DONNÉES FOURNIES.
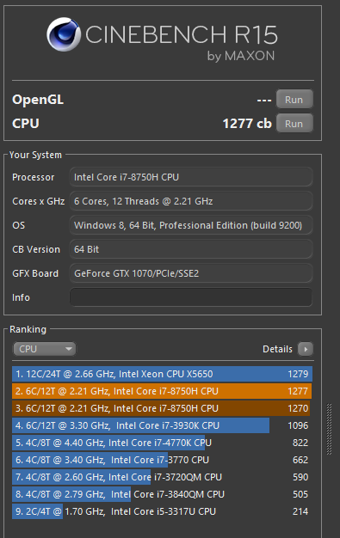Click the dropdown arrow beside CPU
The image size is (340, 538).
69,349
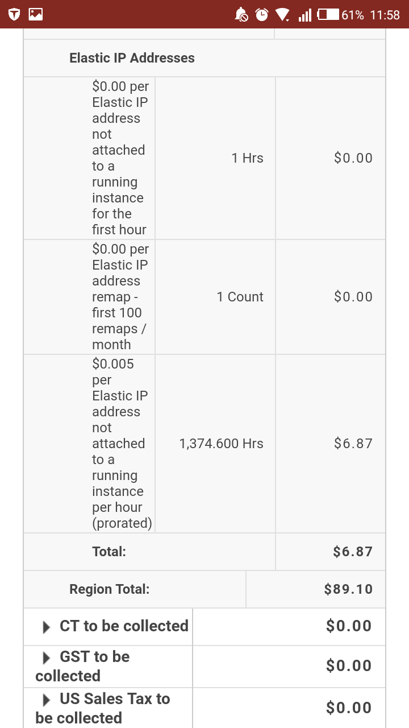Screen dimensions: 409x728
Task: Select the Elastic IP Addresses section header
Action: click(132, 58)
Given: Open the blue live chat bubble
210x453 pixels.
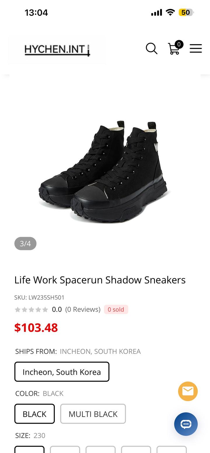Looking at the screenshot, I should click(x=186, y=424).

VOS CONSIGNES.
Réécrivez toutes les lignes ci-dessus en remplaçant « blue » par « green », sans rien modifier d'autre. Omettez les images dans votre réponse.

RÉPONSE ATTENDUE.
Click the dropdown arrow beside CPU
The image size is (340, 538).
69,349
Screen dimensions: 409x728
Task: Select the Elastic IP Addresses section header
Action: click(132, 58)
Given: Open the green live chat bubble
210x453 pixels.
Looking at the screenshot, I should click(x=186, y=424).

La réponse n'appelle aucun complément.